Australian Prime Minister Scott Morrison said the country's states have had 18 months to prepare for higher Covid cases -- and the "planning is well in place."
He also urged Australians to play a role in taking pressure off the system.
"Where there's no cases, or whether there's 500 cases, or indeed 1,500 cases a day. The best thing you can do to support nurses and all those working in hospitals is to get vaccinated," he said.
A doctor administers the Pfizer vaccine to a client at the Belmore Sports Ground vaccination hub on October 3 in Sydney, Australia.

'Setting a 'good example'

Australia is starting its transition from zero Covid to living with the virus through a high vaccination rate -- but it isn't the first country in the region to do so.
In June, the Singaporean government announced it was going to focus on limiting severe Covid-19 cases and lowering hospitalizations rather than infection rates. Singapore has one of the world's highest vaccination rates -- 83% of its total population is fully inoculated.
But after it began to relax restrictions, Singapore saw Covid-19 cases soar to their highest numbers since the start of the pandemic. In early October, the country reimposed some restrictions to curb rising infections and take pressure off the health system.
Last week, the number of people allowed to gather dropped from five to two, work-from-home became the standard, and classes were suspended or moved online for students aged 12 and under.
Australia is also expecting case numbers to rise -- that's inevitable as people start mixing, even while following other public health advice, including wearing masks.
NSW Premier Dominic Perrottet receives a haircut on October 11, following the easing of Covid-19 restrictions in the state.
National modeling from the Doherty Institute predicts that with "partial public health measures" and a 70% double vaccination rate, numbers could rise to 385,000 cases and 1,457 deaths over six months -- more than Australia's total toll over the entire pandemic. Greater vigilance could see those numbers drop, it added.
Ahead of the reopening, Australia's leaders have been careful to prepare their citizens for more deaths, casting it as the cost of getting back to normal life.
But like Singapore, Australia has not ruled out reintroducing tighter restrictions if cases rise too quickly.
Apart from Singapore and Australia, New Zealand, Thailand and Vietnam have all spoken about abandoning an elimination strategy. In some of those places, that has already prompted concern -- in New Zealand, commentators have raised fears the move could spell disaster for the country's most vulnerable.
Experts said countries around the region will be looking to Sydney to see how successfully it moves to reopen -- and to learn from its mistakes.
And not only other countries -- Morrison is keen to move ahead quickly with a nationwide reopening, and Australia's other states and territories will have a close eye on NSW.
Victoria, Australia's second largest state, will likely be the next to reopen later in October.
Paul Griffin, director of Infectious Diseases at Mater Health Services, said other governments would be particularly interested in how Sydney's health system holds up after reopening.

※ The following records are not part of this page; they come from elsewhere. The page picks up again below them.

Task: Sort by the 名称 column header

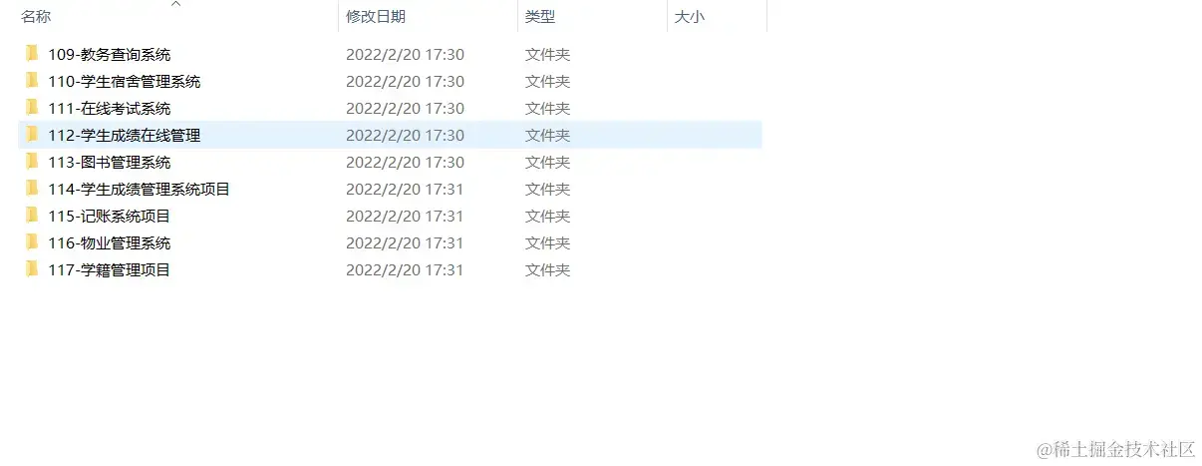Action: tap(36, 17)
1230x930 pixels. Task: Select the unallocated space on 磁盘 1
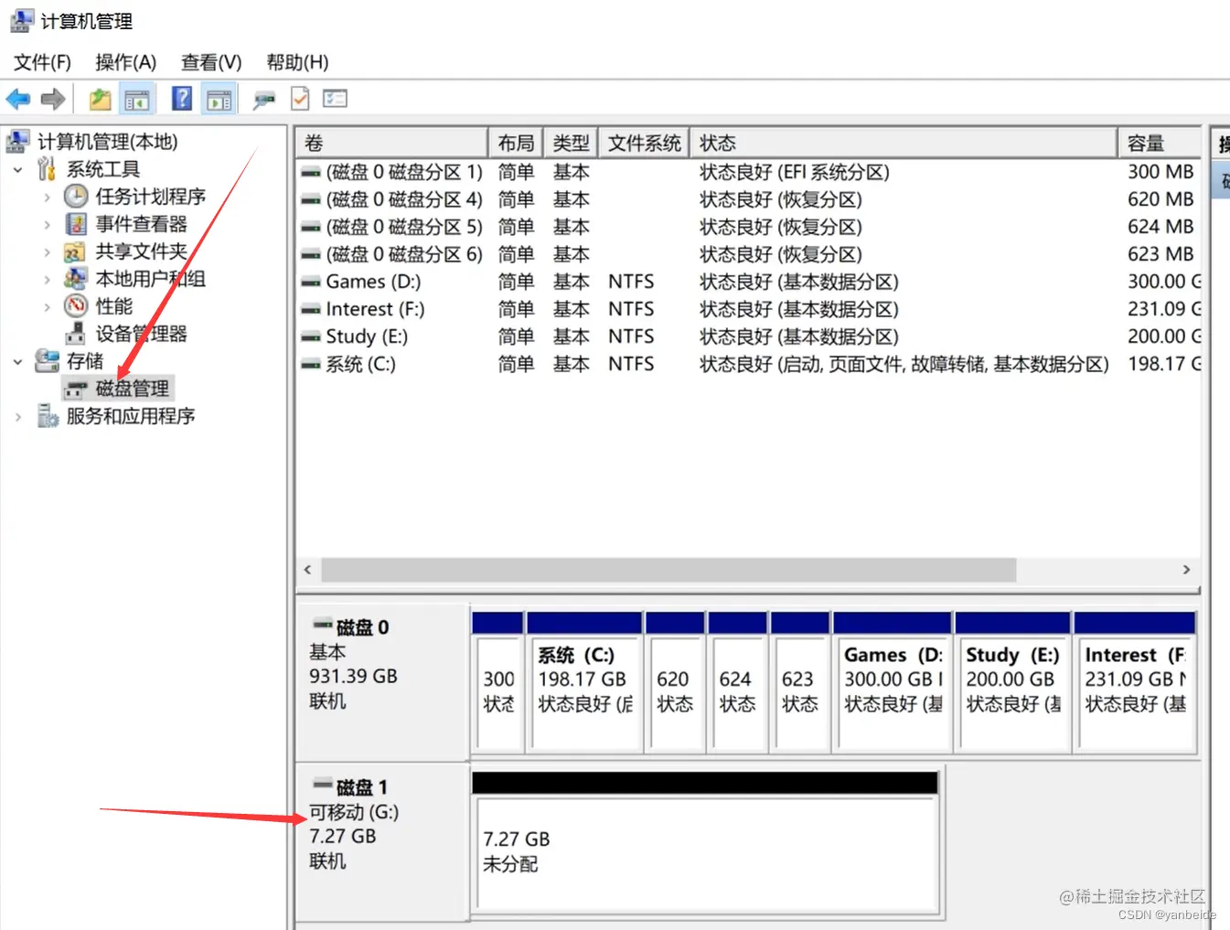pyautogui.click(x=704, y=850)
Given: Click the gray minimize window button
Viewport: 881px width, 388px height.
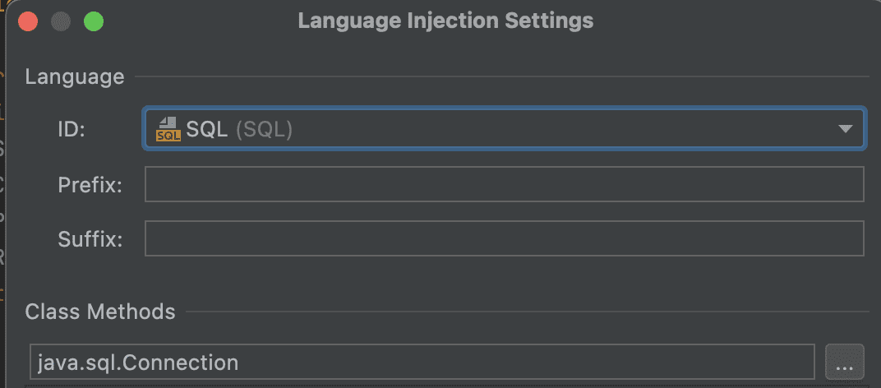Looking at the screenshot, I should [x=61, y=21].
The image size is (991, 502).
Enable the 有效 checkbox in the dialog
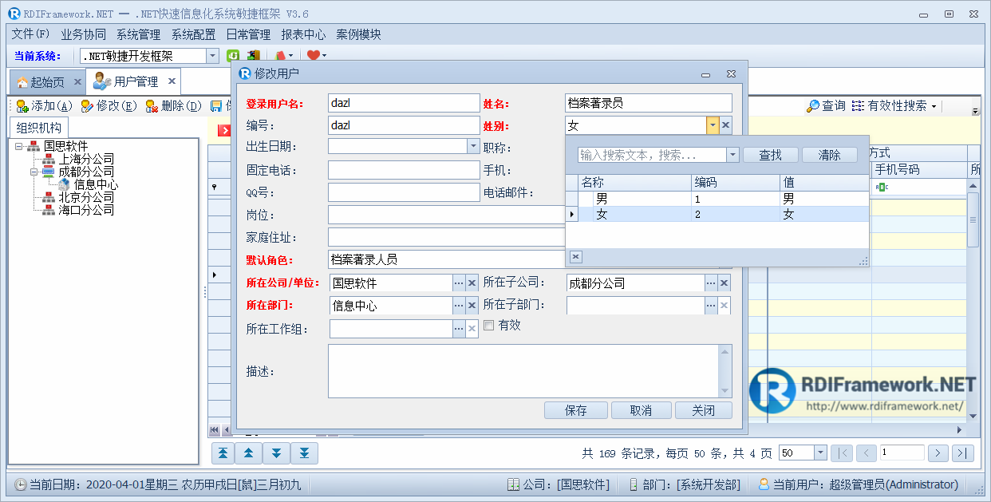coord(490,326)
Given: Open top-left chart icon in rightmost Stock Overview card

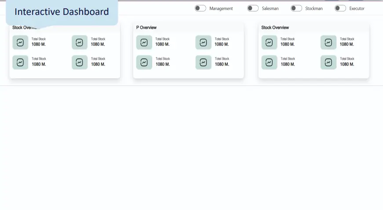Looking at the screenshot, I should 269,43.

"I don't think case numbers will be the key metric," he said. "I think it will be markers of significant disease, and intensive care admission and, of course, the death rate."
If hospitals get overwhelmed by infections, and can't perform normal services safely, that would be a "red flag," he said.
McTighe, the Sydney resident, said she still believes the original lockdown was necessary and doesn't expect the reopening to necessarily be smooth -- there might be a rise in cases and a reintroduction of restrictions, she said.
But for now, she said she is very excited to live "a normal life again."
"You can see a bit of light at the end of the tunnel."